E a proposito di trasformazione, oltre all'”oro bianco” (come veniva definito lo zucchero), risale al 1600, ed esattamente ad Avola (Siracusa) la prima produzione di rum ottenuto dalla fermentazione e distillazione del succo o della melassa di canna da zucchero. La tradizione del rum ad Avola si perse nel tempo, tuttavias, fino a quando, nel 2020, un imprenditore locale, Corrado Bellia, decise di riprendere la coltivazione della canna da zucchero e di realizzare il primo rum 100% siciliano, con il marchio “Avola Rum”. A questo, nei giorni scorsi è stato affiancato anche il primo Rum interamente distillato in Sicilia, a Modica, grazie al sapiente lavoro della distilleria Alma, che lavora al progetto dal 2021. Il rum è prodotto con il metodo “agricolo”, che utilizza solo il succo fresco di canna da zucchero coltivata in Sicilia, senza aggiunta di altri ingredienti. Il succo viene fermentato con lieviti selezionati e distillato in alambicchi discontinui a vapore. Il rum viene poi lasciato maturare in botti di rovere per almeno 12 mesi.

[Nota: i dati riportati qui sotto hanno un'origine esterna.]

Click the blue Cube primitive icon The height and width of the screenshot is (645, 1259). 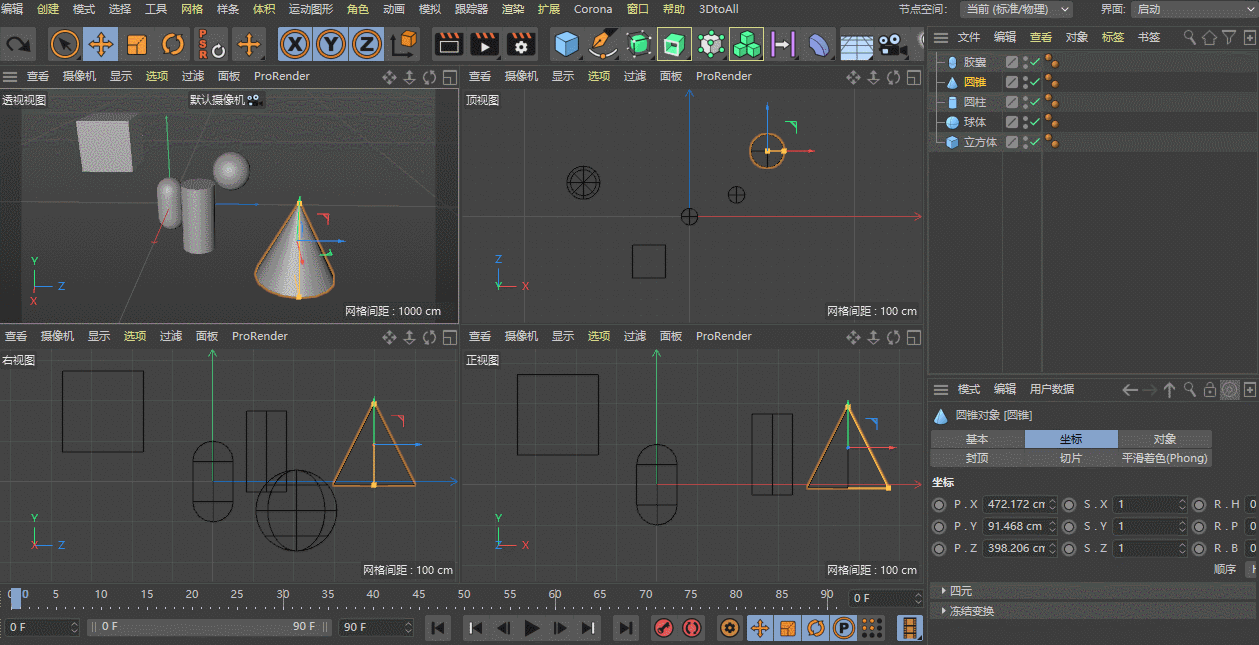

La storia delle origini del rum ha ancora dei lati da far emergere. Di certo, la canna da zucchero in Sicilia fa riecheggiare i segni di un fiorente passato, ancora poco visibile ma tangibile. Un’impronta storica è data dall’inserimento iconografico di quattro culmi di canna da zucchero nel Gonfalone di Acquedolci, un piccolo centro in provincia di Messina, autonomo dal 1969 e che negli anni ’80 ha inserito come simbolo identitario la pianta della canna da zucchero, a memoria della coltivazione e trasformazione in zucchero. Proprio ad Acquedolci esisteva uno dei maggiori Trappeti dell’isola secondo solo a quello di Avola. La testimonianza storica della canna da zucchero in Sicilia è concreta anche a Trappeto, un comune del Palermitano il cui nome già rimanda a questa florida tradizione, avvalorata dal prof. Orazio De Guilmi, uno dei più autorevoli conoscitori della materia nonché tra i più stretti collaboratori del noto sociologo Danilo Dolci.

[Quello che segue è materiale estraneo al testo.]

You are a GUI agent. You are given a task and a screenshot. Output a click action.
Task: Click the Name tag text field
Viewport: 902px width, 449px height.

“In un tempo in cui il mondo attuale sembra impazzito con comportamenti che vanno in direzione opposta alla salvaguardia e valorizzazione della natura – commenta De Guilmi – per non parlare dei focolai di guerra, che si muovono verso la catastrofe finale, recuperare memoria e promuovere cultura e progettualità positiva, potrebbe apparire un non senso. Ed invece sta proprio nella necessità di guardare il futuro che occorre partire dalle radici per rendere più vivibile la vita. In questo contesto si inserisce il progetto che vede impegnate Istituzioni pubbliche, storici, aziende illuminate e uomini di cultura, accomunati da passione e amore per la terra di Sicilia”.
“Per restare nel tema illustrerò, brevemente, le origini storiche di Trappeto che hanno un nesso forte con tali problematiche – prosegue De Guilmi -. È ampiamente noto e dimostrato che la canna da zucchero, cannamele, è stata introdotta in Sicilia da parte degli arabi sin dall’ottavo secolo. Ma è con Federico II di Aragona che avviene una vera e propria evoluzione di questa coltura e trasformazione a fini alimentari nel 1307, allorché istituisce le Terre Balestrate, nel territorio prospiciente il mare, ad un tiro di balestra dalla Selva partenia (Partinico in provincia di Palermo). Sarà re Alfonso di Aragona (il Magnanimo) che concederà al suo camerlengo Nicolao de Leonfante le terre Balestrate, con facoltà di coltivare, costruire case e trappeta cum torre. Alla morte di costui le Balestrate vengono ereditate dalla figlia Elisabetta, andata in sposa a Francesco Bologna. Nel 1480 il Bologna incentiva la coltura della cannamela e potenzia il Trappetum cannamelarum, con annessa chiesetta”.
“C’è da dire – dice ancora De Guilmi – che la lavorazione della cannamele, per la cottura della melassa, ha previsto il consumo di enorme quantità di legname, ricavato dal bosco di Partinico, che negli anni è stato spogliato completamente. Sorgono nello stesso periodo molti altri trappeti da cannamela nella Sicilia occidentale ed in quella orientale, ma quello di maggior rilievo nel settore occidentale è quello che in provincia di Palermo ha dato il nome al proprio comune: Trappeto. Va considerato infatti che il trappeto della cannamele era collocato in una posizione particolarmente strategica: in prossimità del mare per consentire la commercializzazione del prodotto e la presenza di molti boschi, da cui trarre legna da ardere per la lavorazione (Partinico e Monreale). Due fattori fondamentali contribuiscono alla fine della coltivazione e lavorazione della cannamele: da un lato la scoperta dell’America, dove la coltivazione intensiva della canna da zucchero ed il basso costo della la rendevano poco remunerativa in Sicilia. In seguito, con l’estinzione della linea ereditaria di Bologna, per cui le terre caddero in abbandono”.